Task objective
Render the entries from their first line through the line with "Action: [1018, 491]", both included, as a JSON list of strings with one string per line and blank lines left out.

Input material
::::
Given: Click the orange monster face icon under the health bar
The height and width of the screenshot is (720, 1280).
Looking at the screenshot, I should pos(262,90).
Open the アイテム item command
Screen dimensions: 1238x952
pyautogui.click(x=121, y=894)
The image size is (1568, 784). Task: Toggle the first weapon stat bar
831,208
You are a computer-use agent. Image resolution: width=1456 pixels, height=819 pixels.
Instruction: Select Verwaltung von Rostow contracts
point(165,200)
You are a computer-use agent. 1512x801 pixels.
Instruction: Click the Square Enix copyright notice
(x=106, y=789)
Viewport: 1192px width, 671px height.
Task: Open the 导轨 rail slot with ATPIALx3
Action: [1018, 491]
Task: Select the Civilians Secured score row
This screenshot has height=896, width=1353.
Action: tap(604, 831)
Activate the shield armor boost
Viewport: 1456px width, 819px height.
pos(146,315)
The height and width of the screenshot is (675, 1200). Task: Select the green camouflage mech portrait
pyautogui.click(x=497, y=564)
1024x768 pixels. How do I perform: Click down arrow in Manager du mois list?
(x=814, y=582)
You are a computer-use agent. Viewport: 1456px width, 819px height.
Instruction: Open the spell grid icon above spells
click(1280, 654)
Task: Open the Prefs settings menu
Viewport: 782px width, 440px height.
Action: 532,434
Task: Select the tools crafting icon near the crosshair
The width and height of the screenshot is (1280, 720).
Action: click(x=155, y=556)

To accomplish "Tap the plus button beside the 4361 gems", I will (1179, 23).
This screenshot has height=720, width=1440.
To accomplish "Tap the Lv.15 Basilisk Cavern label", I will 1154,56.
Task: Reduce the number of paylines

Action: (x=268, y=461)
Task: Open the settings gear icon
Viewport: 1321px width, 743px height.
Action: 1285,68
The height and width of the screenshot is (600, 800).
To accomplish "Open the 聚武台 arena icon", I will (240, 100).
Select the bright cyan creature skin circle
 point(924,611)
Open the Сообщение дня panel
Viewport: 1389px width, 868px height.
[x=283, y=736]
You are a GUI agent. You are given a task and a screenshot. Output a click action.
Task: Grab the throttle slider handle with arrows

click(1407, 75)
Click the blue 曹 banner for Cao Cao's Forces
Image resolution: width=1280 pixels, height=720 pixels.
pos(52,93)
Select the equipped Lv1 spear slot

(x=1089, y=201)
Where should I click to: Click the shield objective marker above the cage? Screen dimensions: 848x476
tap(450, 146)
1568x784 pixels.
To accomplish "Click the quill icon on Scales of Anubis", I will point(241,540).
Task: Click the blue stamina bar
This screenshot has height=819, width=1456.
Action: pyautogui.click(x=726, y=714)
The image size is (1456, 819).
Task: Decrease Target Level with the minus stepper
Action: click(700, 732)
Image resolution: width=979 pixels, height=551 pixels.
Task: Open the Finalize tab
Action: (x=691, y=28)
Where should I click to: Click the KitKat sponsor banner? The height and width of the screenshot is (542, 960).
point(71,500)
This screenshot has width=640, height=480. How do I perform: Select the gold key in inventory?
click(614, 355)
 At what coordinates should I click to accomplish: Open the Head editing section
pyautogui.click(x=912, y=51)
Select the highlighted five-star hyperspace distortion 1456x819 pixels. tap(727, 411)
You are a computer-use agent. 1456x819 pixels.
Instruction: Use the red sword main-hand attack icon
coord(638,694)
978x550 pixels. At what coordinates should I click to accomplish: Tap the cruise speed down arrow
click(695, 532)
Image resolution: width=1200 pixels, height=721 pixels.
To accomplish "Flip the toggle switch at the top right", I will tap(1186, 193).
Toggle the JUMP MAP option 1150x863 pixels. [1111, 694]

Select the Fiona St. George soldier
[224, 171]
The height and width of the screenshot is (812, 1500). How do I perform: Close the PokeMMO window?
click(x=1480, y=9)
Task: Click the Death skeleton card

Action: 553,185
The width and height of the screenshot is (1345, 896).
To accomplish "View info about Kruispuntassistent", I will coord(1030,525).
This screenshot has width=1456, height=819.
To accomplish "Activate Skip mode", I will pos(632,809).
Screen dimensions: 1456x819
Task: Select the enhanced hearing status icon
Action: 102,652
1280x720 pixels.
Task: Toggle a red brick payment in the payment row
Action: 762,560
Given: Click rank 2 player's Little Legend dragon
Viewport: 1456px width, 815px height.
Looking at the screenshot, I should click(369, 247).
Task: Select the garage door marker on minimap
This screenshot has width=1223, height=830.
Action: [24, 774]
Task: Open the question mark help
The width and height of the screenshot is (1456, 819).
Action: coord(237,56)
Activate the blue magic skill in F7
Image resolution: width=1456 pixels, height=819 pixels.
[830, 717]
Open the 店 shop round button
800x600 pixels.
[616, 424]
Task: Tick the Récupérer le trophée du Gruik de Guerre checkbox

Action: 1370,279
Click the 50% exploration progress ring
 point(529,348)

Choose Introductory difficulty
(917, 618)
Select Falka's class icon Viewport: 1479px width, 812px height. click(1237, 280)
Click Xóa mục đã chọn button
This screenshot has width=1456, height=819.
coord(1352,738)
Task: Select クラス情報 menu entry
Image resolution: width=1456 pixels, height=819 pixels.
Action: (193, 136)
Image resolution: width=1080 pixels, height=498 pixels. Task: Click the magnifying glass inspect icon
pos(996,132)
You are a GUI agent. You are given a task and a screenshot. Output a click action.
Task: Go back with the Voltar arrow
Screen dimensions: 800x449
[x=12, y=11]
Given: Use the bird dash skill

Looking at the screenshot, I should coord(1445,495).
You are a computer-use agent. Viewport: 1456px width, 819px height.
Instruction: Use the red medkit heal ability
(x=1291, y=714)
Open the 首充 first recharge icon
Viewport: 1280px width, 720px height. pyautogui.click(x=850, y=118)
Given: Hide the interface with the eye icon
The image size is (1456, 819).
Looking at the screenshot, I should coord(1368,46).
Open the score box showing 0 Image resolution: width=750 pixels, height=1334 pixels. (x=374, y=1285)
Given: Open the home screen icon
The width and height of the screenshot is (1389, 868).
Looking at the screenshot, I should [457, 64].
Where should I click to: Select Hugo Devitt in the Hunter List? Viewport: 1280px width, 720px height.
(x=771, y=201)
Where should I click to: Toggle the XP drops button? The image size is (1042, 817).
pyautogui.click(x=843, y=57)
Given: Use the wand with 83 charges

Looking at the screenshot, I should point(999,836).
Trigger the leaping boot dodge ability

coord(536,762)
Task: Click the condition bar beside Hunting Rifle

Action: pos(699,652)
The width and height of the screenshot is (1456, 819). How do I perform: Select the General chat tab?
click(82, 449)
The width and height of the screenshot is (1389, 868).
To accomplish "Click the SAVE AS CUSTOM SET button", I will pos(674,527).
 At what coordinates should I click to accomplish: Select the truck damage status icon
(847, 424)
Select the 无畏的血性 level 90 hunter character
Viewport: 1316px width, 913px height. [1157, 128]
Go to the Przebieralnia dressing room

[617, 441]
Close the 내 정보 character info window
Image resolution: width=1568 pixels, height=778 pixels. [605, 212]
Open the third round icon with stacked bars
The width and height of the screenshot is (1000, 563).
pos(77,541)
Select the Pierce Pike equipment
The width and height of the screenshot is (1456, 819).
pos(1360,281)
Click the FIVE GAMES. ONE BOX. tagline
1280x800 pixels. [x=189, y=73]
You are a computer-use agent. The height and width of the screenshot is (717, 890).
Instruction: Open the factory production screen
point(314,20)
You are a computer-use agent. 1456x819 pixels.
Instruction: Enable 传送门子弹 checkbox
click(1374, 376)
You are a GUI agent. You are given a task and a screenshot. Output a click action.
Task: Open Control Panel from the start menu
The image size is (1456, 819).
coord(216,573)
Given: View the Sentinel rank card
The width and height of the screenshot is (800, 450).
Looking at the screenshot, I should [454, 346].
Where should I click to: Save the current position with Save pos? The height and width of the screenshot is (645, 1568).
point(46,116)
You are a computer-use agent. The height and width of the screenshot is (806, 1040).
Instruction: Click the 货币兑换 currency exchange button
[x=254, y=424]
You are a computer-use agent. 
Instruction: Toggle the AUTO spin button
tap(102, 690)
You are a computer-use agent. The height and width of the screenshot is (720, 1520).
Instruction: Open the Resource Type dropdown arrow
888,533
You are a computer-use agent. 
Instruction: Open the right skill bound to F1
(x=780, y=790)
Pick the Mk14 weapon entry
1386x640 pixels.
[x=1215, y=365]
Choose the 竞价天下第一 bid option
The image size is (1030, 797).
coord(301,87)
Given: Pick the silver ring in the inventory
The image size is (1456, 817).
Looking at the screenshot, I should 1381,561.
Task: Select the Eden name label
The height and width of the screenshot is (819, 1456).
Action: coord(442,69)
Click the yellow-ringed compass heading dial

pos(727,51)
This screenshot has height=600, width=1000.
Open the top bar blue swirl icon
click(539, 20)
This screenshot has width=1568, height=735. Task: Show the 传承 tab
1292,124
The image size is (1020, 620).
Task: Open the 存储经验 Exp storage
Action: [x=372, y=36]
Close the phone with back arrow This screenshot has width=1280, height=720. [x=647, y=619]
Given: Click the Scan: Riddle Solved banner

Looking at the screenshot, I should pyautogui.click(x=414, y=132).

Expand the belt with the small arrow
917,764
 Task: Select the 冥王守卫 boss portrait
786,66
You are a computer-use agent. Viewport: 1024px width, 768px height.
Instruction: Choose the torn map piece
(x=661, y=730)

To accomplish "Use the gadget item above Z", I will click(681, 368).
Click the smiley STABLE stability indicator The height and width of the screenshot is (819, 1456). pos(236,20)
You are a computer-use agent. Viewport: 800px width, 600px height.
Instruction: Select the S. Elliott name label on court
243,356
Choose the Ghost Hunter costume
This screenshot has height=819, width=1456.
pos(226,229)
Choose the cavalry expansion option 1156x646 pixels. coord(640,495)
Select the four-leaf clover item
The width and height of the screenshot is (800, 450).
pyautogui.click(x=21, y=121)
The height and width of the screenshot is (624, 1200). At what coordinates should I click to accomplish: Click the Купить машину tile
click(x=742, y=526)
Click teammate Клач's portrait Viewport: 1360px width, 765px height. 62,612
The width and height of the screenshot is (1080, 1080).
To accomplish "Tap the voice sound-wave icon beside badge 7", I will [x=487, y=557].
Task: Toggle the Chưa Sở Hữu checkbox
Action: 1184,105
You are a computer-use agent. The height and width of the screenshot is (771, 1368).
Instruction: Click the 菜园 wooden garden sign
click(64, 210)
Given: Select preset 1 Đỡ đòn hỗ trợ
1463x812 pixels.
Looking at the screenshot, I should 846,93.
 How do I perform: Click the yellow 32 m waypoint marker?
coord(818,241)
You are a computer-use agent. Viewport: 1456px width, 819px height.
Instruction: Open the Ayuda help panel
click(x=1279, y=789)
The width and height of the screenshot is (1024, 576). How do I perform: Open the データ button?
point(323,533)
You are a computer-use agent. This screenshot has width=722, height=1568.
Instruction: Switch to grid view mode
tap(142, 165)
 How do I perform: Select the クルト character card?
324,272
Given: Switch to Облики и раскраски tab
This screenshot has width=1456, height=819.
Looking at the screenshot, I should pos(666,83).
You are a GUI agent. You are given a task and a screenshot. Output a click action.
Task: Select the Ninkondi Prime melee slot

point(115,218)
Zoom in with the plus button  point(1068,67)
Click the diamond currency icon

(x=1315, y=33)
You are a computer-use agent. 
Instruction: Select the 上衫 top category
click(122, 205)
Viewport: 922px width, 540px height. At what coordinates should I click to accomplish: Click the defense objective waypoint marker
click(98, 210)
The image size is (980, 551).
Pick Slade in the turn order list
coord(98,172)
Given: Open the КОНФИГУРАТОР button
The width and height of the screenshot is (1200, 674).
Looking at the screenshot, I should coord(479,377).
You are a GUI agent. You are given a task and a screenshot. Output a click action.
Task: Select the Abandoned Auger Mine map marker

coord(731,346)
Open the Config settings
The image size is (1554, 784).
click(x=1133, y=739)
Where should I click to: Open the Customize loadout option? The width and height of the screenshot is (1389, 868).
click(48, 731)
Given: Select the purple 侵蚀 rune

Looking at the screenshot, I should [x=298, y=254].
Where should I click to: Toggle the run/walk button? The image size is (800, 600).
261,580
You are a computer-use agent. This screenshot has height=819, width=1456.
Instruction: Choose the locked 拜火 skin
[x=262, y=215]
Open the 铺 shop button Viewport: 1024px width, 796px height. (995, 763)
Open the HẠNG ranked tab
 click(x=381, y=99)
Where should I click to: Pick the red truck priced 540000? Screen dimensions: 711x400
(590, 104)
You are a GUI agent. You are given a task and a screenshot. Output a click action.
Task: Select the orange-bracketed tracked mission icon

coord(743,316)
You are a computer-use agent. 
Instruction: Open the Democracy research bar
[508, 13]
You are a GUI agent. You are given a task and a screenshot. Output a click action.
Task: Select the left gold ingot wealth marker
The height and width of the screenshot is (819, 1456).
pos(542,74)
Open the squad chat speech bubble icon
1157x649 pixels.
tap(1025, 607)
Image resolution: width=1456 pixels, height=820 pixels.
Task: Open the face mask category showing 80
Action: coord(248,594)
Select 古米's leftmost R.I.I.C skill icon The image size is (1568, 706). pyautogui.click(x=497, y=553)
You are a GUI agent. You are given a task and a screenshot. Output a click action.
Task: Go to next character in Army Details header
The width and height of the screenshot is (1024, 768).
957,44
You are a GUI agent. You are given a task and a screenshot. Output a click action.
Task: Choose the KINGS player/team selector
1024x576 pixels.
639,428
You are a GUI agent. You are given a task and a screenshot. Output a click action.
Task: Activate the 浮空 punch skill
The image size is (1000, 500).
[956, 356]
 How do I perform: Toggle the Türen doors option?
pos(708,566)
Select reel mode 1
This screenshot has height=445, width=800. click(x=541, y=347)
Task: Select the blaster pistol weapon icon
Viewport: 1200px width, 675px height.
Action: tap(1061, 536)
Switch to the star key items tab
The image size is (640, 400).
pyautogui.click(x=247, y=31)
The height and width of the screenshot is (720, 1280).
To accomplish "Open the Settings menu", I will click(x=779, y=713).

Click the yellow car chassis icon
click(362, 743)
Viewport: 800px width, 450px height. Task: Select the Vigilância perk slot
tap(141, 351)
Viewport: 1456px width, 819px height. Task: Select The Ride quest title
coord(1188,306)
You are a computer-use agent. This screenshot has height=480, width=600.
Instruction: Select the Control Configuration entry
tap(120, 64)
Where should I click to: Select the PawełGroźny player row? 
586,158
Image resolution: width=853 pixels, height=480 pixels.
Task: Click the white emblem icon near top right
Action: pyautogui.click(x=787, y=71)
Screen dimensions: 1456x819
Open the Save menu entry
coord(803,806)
::::
Solution to the exercise
[
  "Given: Click the orange monster face icon under the health bar",
  "The height and width of the screenshot is (720, 1280).",
  "Looking at the screenshot, I should pos(262,90).",
  "Open the アイテム item command",
  "Screen dimensions: 1238x952",
  "pyautogui.click(x=121, y=894)",
  "The image size is (1568, 784). Task: Toggle the first weapon stat bar",
  "831,208",
  "You are a computer-use agent. Image resolution: width=1456 pixels, height=819 pixels.",
  "Instruction: Select Verwaltung von Rostow contracts",
  "point(165,200)",
  "You are a computer-use agent. 1512x801 pixels.",
  "Instruction: Click the Square Enix copyright notice",
  "(x=106, y=789)",
  "Viewport: 1192px width, 671px height.",
  "Task: Open the 导轨 rail slot with ATPIALx3",
  "Action: [1018, 491]"
]